Sunday, May 10, 2009

Powerful Players: Yes; New Ideas: No!


It was mostly gloom and doom at the 2009 Berlin International Hotel Investment Forum. While everyone raced about searching for deals, workshop speakers addressed critical concerns: The shortage of financing and the scarcity of travelers - offering little hope in the short-term.

In response to global travel contractions airlines are cutting capacity, hotel groups are closing public space and shutting down rooms under the guise of renovation and repair while others (with less guile) are hiding out in their offices with prayer beads in hand, waiting anxiously for the bell that will sound recovery.

Deals? Not Really!

Leisure and business travelers are looking for industry bargains, but most “discounts” are more hype than happiness. The current marketing belief system focuses on incentives (i.e., adding a complementary massage or pedicure, including a buffet breakfast in the room rate, and/or permitting American travelers to pay in dollars rather than Euros), combined with reduced room rates.

One-Sided Affair

From the hoteliers perspective these may seem to be seductive benefits and a major motivator to get folks off the couch and heading to a plane, train or automobile. Although these goodies are not getting bodies in beds, hotel operators have closed their eyes and ears and have become a cliché, “My mind is made-up, don’t confuse me with the facts.”

Even the 2008 HVS European Hotel Transactions Report does not advise hotels to cut rates indiscriminately especially during extraordinary events suggesting that “it’s wiser to use a rifle rather than a shotgun when it comes to pricing.”

Good Advice

A recent study of hoteliers indicated that 79 percent of those queried anticipated bankruptcies in 2009. With trade financing vanishing, short-term credit markets almost non-existent, and cross – border financing unavailable, it is no wonder that the Hotel Investment Forum booths were packed with lawyers representing American, European and international law firms.

Attorneys at Proskauer Rose LLP offered guidance to hotel operators and lenders of distressed hotels suggesting that they:
Actually read the financial agreements
Conduct an audit
Evaluate marketing performance, and
Generally determine if the problem is one of faulty management or the hotel is just another fatality in a depressed market

There is Tomorrow

People are not going to stop traveling! HVS expects to see budget and no-frill properties expand and there is still room for boutique properties. If there are any new developments they will be in the mixed-use category. HVS is also forecasting more distressed sales especially with properties that have expiring debt; however this is likely to be tempered with common sense as neither sellers nor bankers are anxious to get rid of assets in the current market.

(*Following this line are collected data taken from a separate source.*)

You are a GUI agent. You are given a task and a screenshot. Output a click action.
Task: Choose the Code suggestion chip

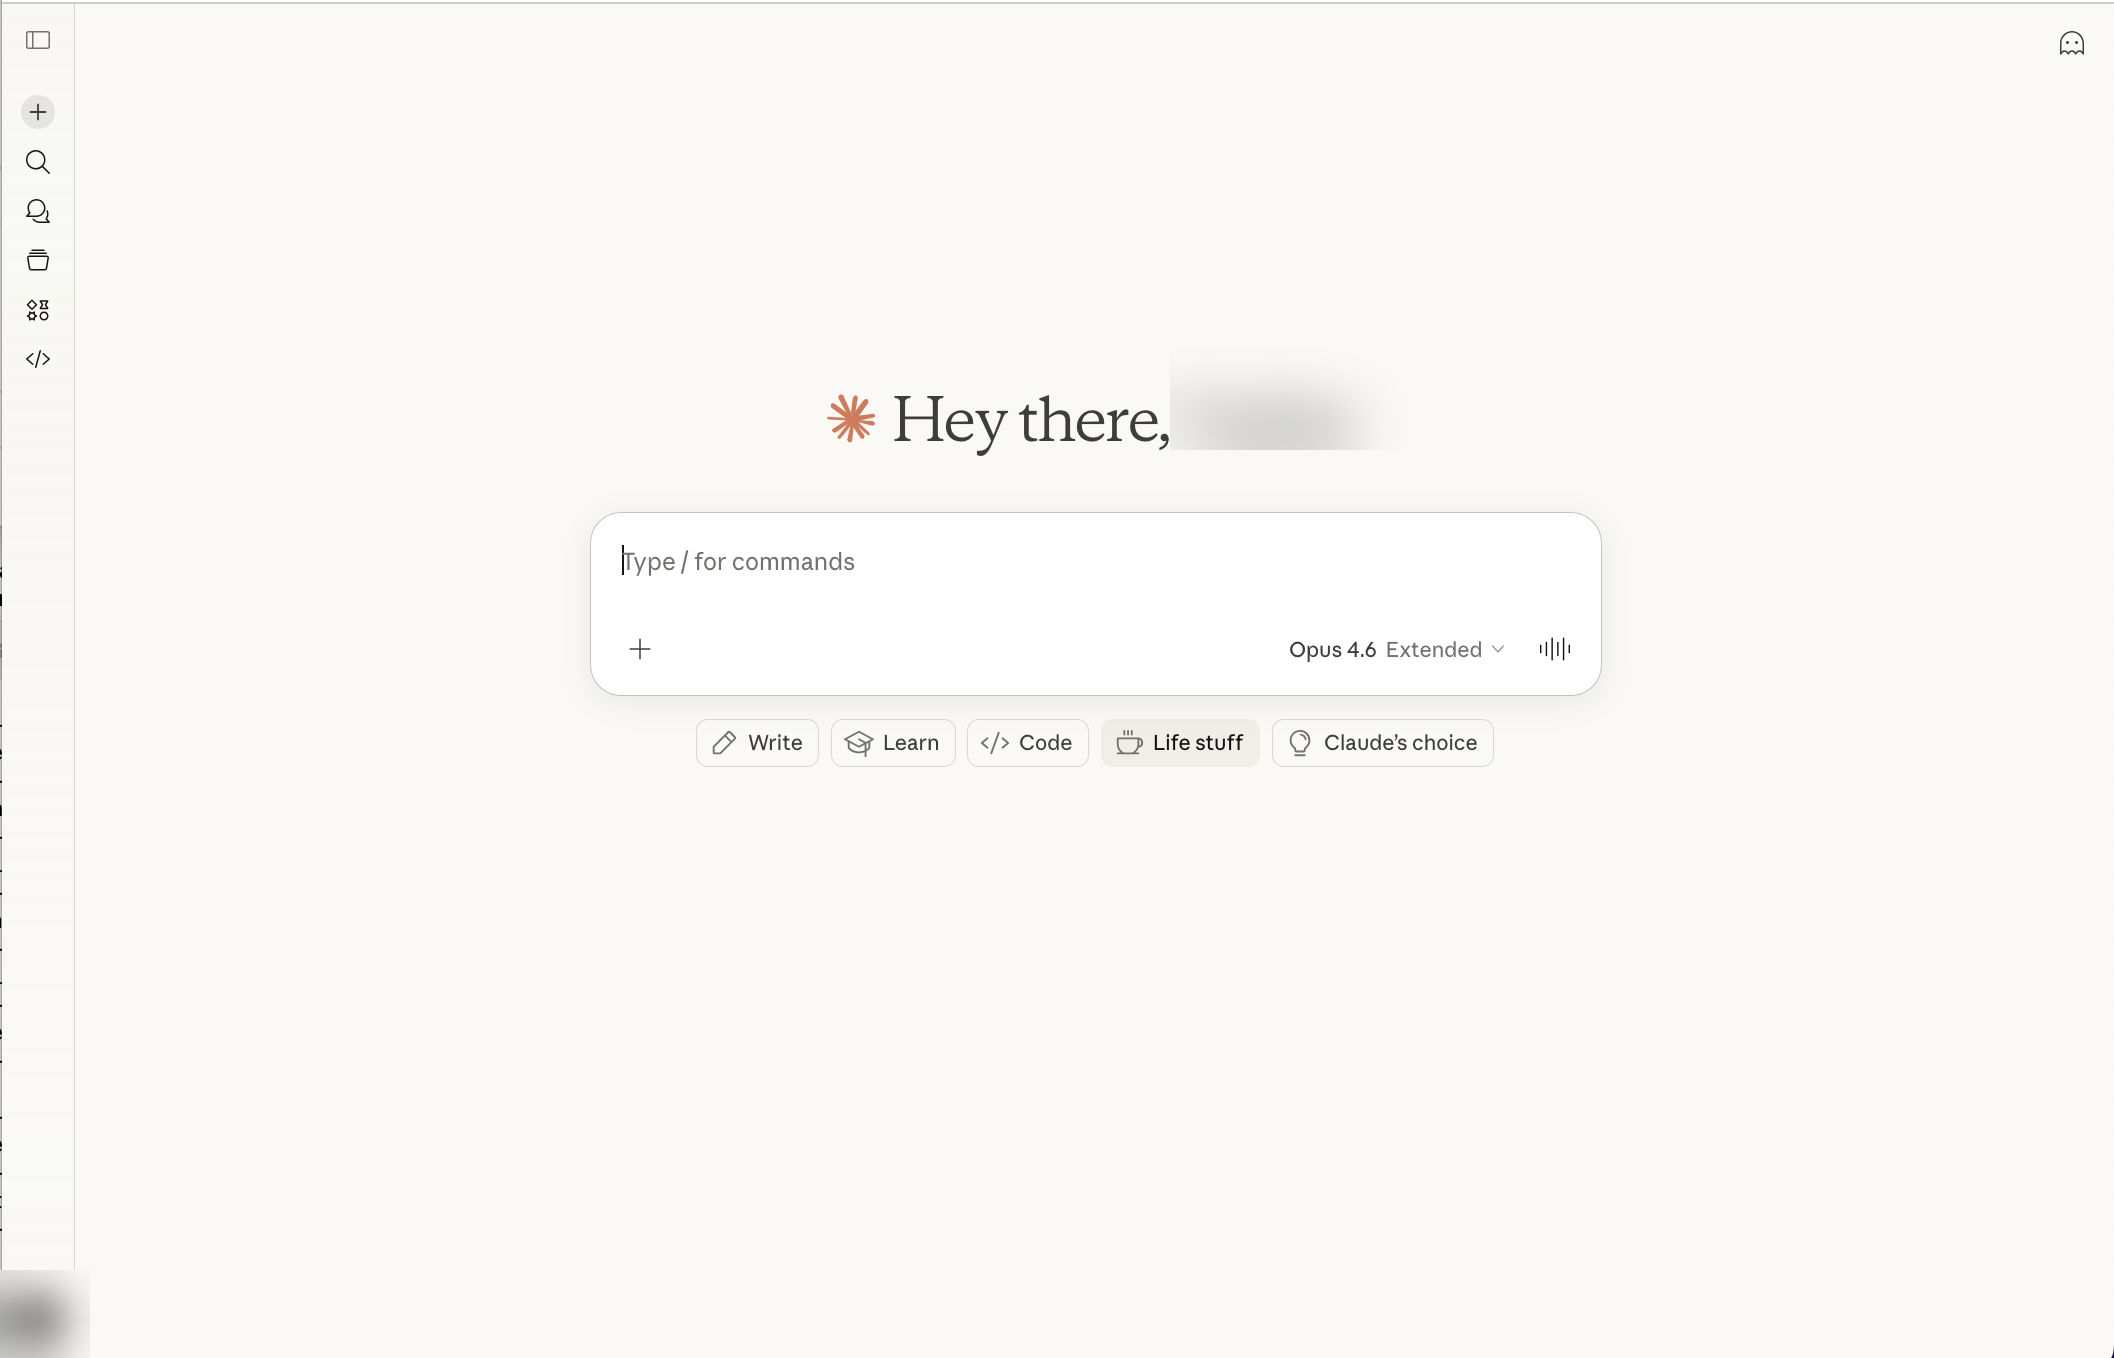point(1027,743)
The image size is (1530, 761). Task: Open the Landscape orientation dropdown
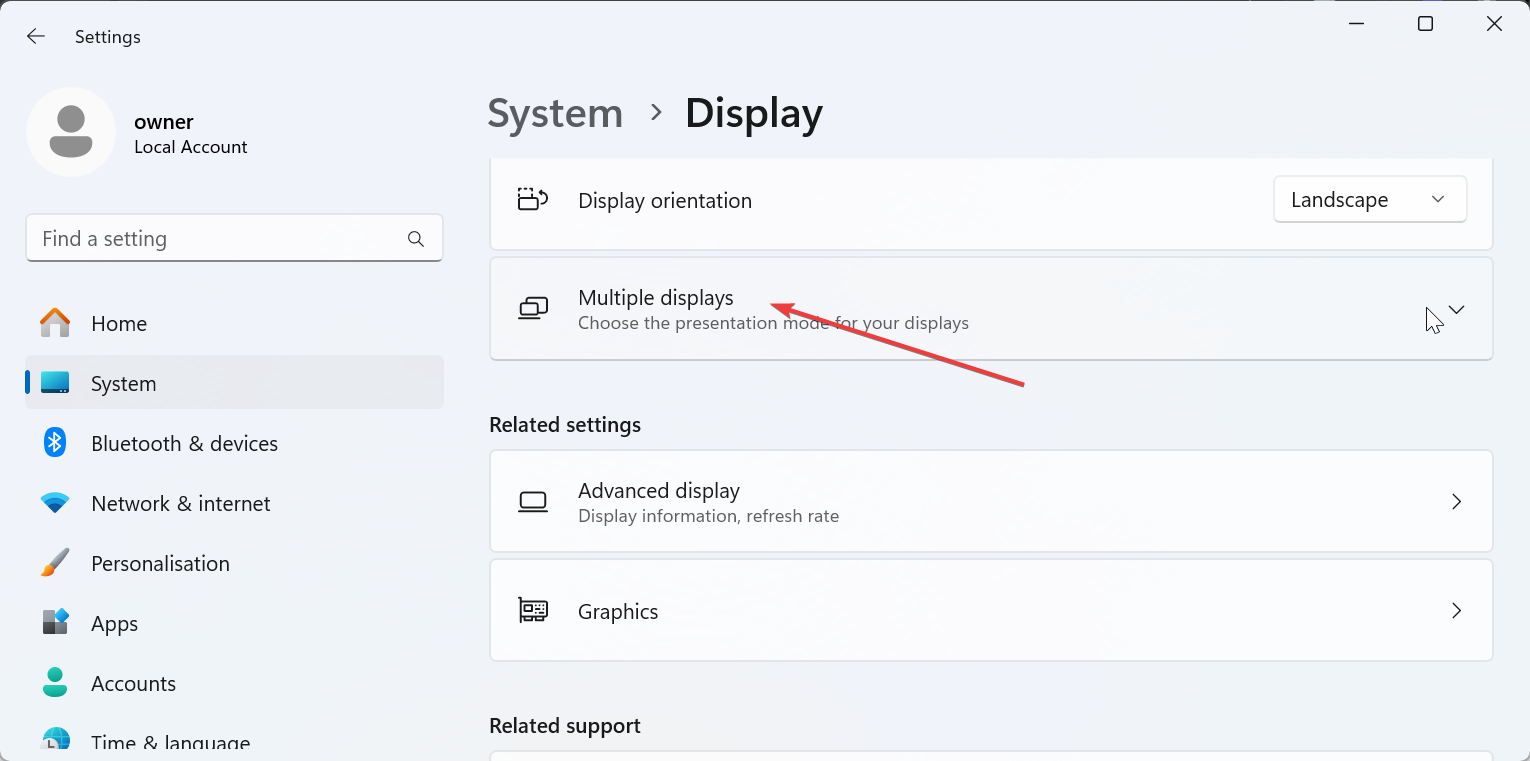tap(1369, 200)
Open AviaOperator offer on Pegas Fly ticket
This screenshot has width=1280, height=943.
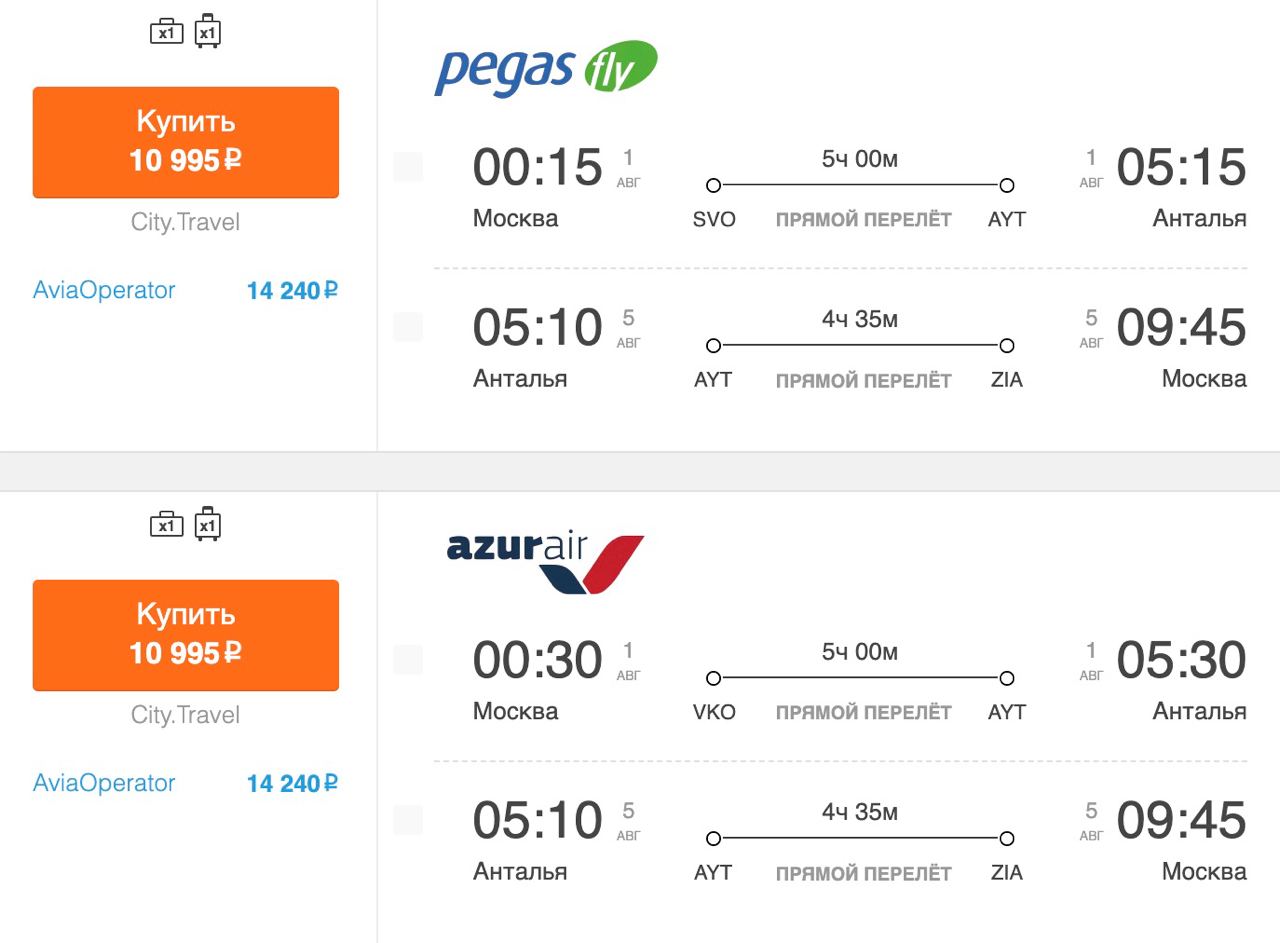[104, 290]
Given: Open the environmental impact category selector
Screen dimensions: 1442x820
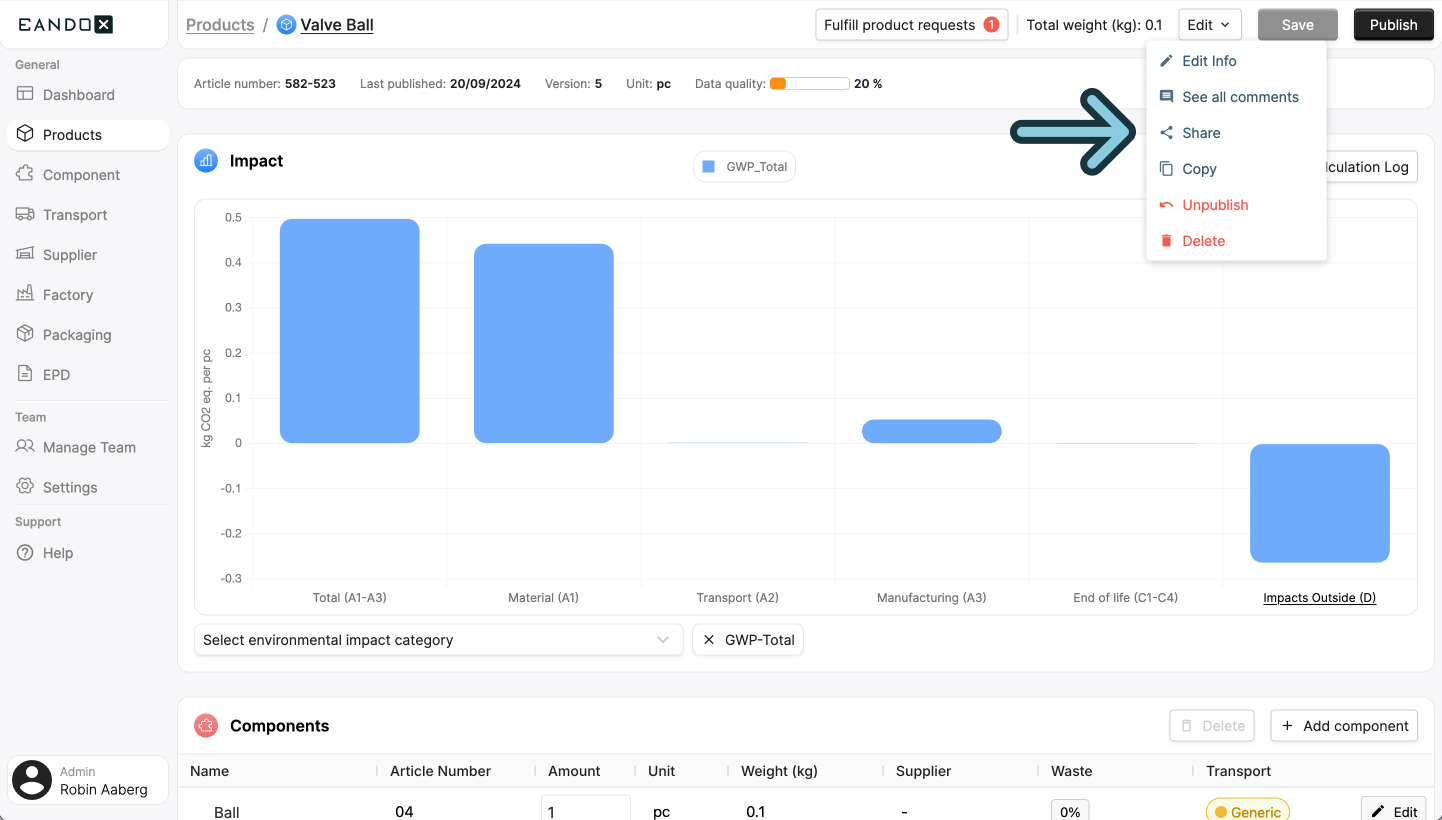Looking at the screenshot, I should [x=438, y=639].
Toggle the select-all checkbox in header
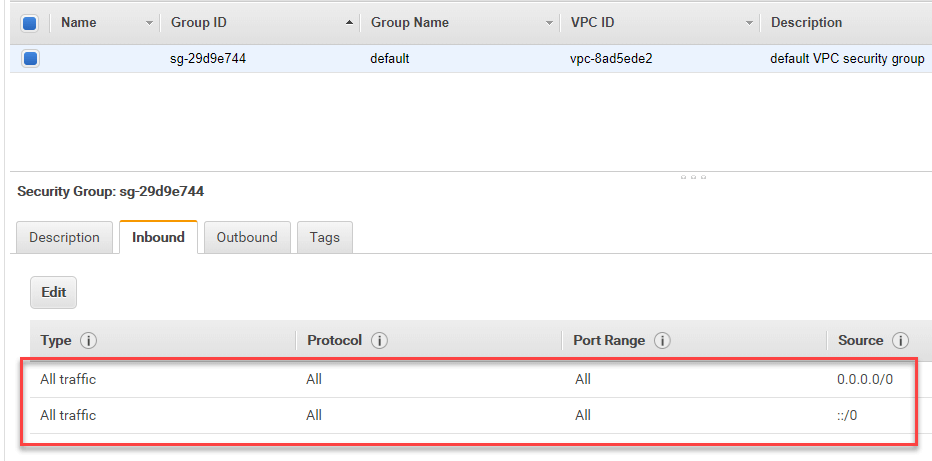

The Managing Director of HVS Hodges Ward Elliott, Charles Human, believes the market will return in 2010 “…strongest in the core European markets, such as the UK, France and Germany” with “less appetite for emerging markets.”

One Bright Spot

When asked how they were dealing with the shrinkage in the global markets. representatives of the Morocco tourism development sector queried, “What recession?” The economy of this North African nation continues to thrive as they are not impacted by the foreign liquidity crises. The support of Morocco’s King Mohammed VI, large corporate investment and new foreign interests also helps to sustain the market.

Morocco tourism is on target for attracting ten million visitors from overseas by 2012 thanks to the diversity of Moroccan landscape: mountains, forests, deserts and beaches, combined with the sophisticated and stylish city of Marrakech. New marketing efforts focus on increasing domestic demand and stimulating foreign tourism with brand deals that include Accor, Royal Air Maroc and Iberostar and new project development in Fez and Tangier.

2010

Unfortunately there is not much optimism for 2010. Non-revenue generating corporate travel will be cut and replaced with webcasting or teleconferencing; large meetings (accounting for 20-30 percent of meeting spend) will be fewer and less expensive. However, hotels trying to retain market share are likely to be amenable to negotiating concessions keeping occupancy up but ADR down.

Kurt Ritter the CEO of Rezidor has joined the “vulture crowd” and is looking for properties that are “not dead” but wounded; these hotels are likely to ultimately become solid investments. Ritter also recommends keeping the organization lean, cutting costs, making deals with suppliers, and looking at opportunities in emerging markets that include the Middle East, Africa and CIS cities.

Charles Darwin appears to continue to be correct: The strongest will survive and the others will be devoured or disappear from the landscape.